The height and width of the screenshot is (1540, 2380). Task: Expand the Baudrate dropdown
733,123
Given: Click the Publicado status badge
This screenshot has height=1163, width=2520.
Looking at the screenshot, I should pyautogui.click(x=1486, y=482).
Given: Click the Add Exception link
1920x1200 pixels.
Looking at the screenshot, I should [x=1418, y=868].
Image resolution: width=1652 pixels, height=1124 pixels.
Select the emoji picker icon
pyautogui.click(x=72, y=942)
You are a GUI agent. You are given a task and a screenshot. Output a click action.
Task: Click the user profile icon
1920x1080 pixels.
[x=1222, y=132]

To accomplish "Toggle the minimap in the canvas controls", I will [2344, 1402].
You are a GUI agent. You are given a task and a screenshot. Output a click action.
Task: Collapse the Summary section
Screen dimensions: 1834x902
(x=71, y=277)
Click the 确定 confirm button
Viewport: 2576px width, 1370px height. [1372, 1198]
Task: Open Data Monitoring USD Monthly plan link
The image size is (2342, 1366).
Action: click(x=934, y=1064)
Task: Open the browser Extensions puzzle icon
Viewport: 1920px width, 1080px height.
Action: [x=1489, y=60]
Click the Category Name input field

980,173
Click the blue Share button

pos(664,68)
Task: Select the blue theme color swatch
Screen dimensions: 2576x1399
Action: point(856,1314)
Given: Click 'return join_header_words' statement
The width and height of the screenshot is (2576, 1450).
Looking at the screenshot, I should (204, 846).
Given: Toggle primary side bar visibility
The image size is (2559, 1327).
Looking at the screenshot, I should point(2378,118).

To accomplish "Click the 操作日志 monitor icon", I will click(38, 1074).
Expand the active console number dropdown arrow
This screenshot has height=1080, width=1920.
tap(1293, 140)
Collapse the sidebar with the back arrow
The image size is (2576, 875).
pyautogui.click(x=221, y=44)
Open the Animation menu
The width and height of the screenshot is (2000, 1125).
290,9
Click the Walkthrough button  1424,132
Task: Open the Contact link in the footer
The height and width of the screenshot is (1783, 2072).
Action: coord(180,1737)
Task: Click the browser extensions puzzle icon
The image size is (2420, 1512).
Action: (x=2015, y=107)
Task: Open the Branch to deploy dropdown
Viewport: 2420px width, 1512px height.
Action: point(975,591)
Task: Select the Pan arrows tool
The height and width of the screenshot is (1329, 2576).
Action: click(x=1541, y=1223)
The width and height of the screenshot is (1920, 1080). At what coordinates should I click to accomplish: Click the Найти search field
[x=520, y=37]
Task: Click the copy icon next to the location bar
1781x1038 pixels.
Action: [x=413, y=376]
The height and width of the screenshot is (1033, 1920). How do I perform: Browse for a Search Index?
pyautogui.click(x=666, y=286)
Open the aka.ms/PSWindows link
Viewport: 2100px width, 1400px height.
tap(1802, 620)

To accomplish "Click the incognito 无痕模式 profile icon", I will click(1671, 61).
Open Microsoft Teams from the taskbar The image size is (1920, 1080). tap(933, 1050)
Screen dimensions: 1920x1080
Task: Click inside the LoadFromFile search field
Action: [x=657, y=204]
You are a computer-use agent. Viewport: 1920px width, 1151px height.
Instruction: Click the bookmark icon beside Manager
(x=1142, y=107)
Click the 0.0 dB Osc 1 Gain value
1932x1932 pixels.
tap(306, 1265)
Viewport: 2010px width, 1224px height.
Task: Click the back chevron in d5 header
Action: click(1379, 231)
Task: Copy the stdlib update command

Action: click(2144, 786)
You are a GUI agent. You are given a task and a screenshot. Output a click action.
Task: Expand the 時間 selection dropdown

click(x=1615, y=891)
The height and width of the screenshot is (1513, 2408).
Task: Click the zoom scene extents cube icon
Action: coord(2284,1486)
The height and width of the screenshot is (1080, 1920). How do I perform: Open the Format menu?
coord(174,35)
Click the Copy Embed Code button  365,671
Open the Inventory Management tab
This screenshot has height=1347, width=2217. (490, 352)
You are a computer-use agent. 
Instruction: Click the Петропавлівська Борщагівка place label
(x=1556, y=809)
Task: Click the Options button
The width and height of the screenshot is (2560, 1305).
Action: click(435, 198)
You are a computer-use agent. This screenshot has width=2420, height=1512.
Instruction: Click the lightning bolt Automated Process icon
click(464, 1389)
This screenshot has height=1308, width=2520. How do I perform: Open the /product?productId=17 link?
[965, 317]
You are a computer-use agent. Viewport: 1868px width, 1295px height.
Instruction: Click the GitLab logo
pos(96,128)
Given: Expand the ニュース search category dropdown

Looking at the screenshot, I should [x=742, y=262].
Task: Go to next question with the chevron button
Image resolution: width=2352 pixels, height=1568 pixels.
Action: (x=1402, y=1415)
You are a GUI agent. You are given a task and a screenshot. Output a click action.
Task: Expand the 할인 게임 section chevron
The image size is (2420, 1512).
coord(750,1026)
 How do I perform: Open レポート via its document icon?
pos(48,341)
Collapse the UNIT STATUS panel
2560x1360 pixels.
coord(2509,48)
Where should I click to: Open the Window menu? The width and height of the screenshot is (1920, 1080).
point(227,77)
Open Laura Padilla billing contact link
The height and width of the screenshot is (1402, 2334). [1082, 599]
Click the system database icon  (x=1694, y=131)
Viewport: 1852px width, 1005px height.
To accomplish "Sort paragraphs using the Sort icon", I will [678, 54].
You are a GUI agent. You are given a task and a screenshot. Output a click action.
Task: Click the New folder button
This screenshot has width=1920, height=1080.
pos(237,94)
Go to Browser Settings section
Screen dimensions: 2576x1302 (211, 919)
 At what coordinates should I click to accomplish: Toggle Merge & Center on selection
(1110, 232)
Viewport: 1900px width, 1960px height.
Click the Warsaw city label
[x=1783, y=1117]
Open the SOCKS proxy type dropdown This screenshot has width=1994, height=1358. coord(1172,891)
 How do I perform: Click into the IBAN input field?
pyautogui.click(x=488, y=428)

───

● **Work order**
Copy the data above exactly. Every line must be included.

● **Task solution**
The height and width of the screenshot is (1540, 2380). Task: Expand the Baudrate dropdown
733,123
Given: Click the Publicado status badge
This screenshot has height=1163, width=2520.
Looking at the screenshot, I should pyautogui.click(x=1486, y=482).
Given: Click the Add Exception link
1920x1200 pixels.
Looking at the screenshot, I should [x=1418, y=868].
Image resolution: width=1652 pixels, height=1124 pixels.
Select the emoji picker icon
pyautogui.click(x=72, y=942)
You are a GUI agent. You are given a task and a screenshot. Output a click action.
Task: Click the user profile icon
1920x1080 pixels.
[x=1222, y=132]

To accomplish "Toggle the minimap in the canvas controls", I will [2344, 1402].
You are a GUI agent. You are given a task and a screenshot. Output a click action.
Task: Collapse the Summary section
Screen dimensions: 1834x902
(x=71, y=277)
Click the 确定 confirm button
Viewport: 2576px width, 1370px height. [1372, 1198]
Task: Open Data Monitoring USD Monthly plan link
The image size is (2342, 1366).
Action: click(x=934, y=1064)
Task: Open the browser Extensions puzzle icon
Viewport: 1920px width, 1080px height.
Action: [x=1489, y=60]
Click the Category Name input field

980,173
Click the blue Share button

pos(664,68)
Task: Select the blue theme color swatch
Screen dimensions: 2576x1399
Action: point(856,1314)
Given: Click 'return join_header_words' statement
The width and height of the screenshot is (2576, 1450).
Looking at the screenshot, I should (204, 846).
Given: Toggle primary side bar visibility
The image size is (2559, 1327).
Looking at the screenshot, I should point(2378,118).

To accomplish "Click the 操作日志 monitor icon", I will click(38, 1074).
Expand the active console number dropdown arrow
This screenshot has height=1080, width=1920.
tap(1293, 140)
Collapse the sidebar with the back arrow
The image size is (2576, 875).
pyautogui.click(x=221, y=44)
Open the Animation menu
The width and height of the screenshot is (2000, 1125).
290,9
Click the Walkthrough button  1424,132
Task: Open the Contact link in the footer
The height and width of the screenshot is (1783, 2072).
Action: coord(180,1737)
Task: Click the browser extensions puzzle icon
The image size is (2420, 1512).
Action: (x=2015, y=107)
Task: Open the Branch to deploy dropdown
Viewport: 2420px width, 1512px height.
Action: point(975,591)
Task: Select the Pan arrows tool
The height and width of the screenshot is (1329, 2576).
Action: click(x=1541, y=1223)
The width and height of the screenshot is (1920, 1080). At what coordinates should I click to accomplish: Click the Найти search field
[x=520, y=37]
Task: Click the copy icon next to the location bar
1781x1038 pixels.
Action: [x=413, y=376]
The height and width of the screenshot is (1033, 1920). How do I perform: Browse for a Search Index?
pyautogui.click(x=666, y=286)
Open the aka.ms/PSWindows link
Viewport: 2100px width, 1400px height.
tap(1802, 620)

To accomplish "Click the incognito 无痕模式 profile icon", I will click(1671, 61).
Open Microsoft Teams from the taskbar The image size is (1920, 1080). tap(933, 1050)
Screen dimensions: 1920x1080
Task: Click inside the LoadFromFile search field
Action: [x=657, y=204]
You are a computer-use agent. Viewport: 1920px width, 1151px height.
Instruction: Click the bookmark icon beside Manager
(x=1142, y=107)
Click the 0.0 dB Osc 1 Gain value
1932x1932 pixels.
tap(306, 1265)
Viewport: 2010px width, 1224px height.
Task: Click the back chevron in d5 header
Action: click(1379, 231)
Task: Copy the stdlib update command

Action: click(2144, 786)
You are a GUI agent. You are given a task and a screenshot. Output a click action.
Task: Expand the 時間 selection dropdown

click(x=1615, y=891)
The height and width of the screenshot is (1513, 2408).
Task: Click the zoom scene extents cube icon
Action: coord(2284,1486)
The height and width of the screenshot is (1080, 1920). How do I perform: Open the Format menu?
coord(174,35)
Click the Copy Embed Code button  365,671
Open the Inventory Management tab
This screenshot has height=1347, width=2217. (490, 352)
You are a computer-use agent. 
Instruction: Click the Петропавлівська Борщагівка place label
(x=1556, y=809)
Task: Click the Options button
The width and height of the screenshot is (2560, 1305).
Action: click(435, 198)
You are a computer-use agent. This screenshot has width=2420, height=1512.
Instruction: Click the lightning bolt Automated Process icon
click(464, 1389)
This screenshot has height=1308, width=2520. How do I perform: Open the /product?productId=17 link?
[965, 317]
You are a computer-use agent. Viewport: 1868px width, 1295px height.
Instruction: Click the GitLab logo
pos(96,128)
Given: Expand the ニュース search category dropdown

Looking at the screenshot, I should [x=742, y=262].
Task: Go to next question with the chevron button
Image resolution: width=2352 pixels, height=1568 pixels.
Action: (x=1402, y=1415)
You are a GUI agent. You are given a task and a screenshot. Output a click action.
Task: Expand the 할인 게임 section chevron
The image size is (2420, 1512).
coord(750,1026)
 How do I perform: Open レポート via its document icon?
pos(48,341)
Collapse the UNIT STATUS panel
2560x1360 pixels.
coord(2509,48)
Where should I click to: Open the Window menu? The width and height of the screenshot is (1920, 1080).
point(227,77)
Open Laura Padilla billing contact link
The height and width of the screenshot is (1402, 2334). [1082, 599]
Click the system database icon  (x=1694, y=131)
Viewport: 1852px width, 1005px height.
To accomplish "Sort paragraphs using the Sort icon", I will [678, 54].
You are a GUI agent. You are given a task and a screenshot. Output a click action.
Task: Click the New folder button
This screenshot has width=1920, height=1080.
pos(237,94)
Go to Browser Settings section
Screen dimensions: 2576x1302 (211, 919)
 At what coordinates should I click to accomplish: Toggle Merge & Center on selection
(1110, 232)
Viewport: 1900px width, 1960px height.
Click the Warsaw city label
[x=1783, y=1117]
Open the SOCKS proxy type dropdown This screenshot has width=1994, height=1358. coord(1172,891)
 How do I perform: Click into the IBAN input field?
pyautogui.click(x=488, y=428)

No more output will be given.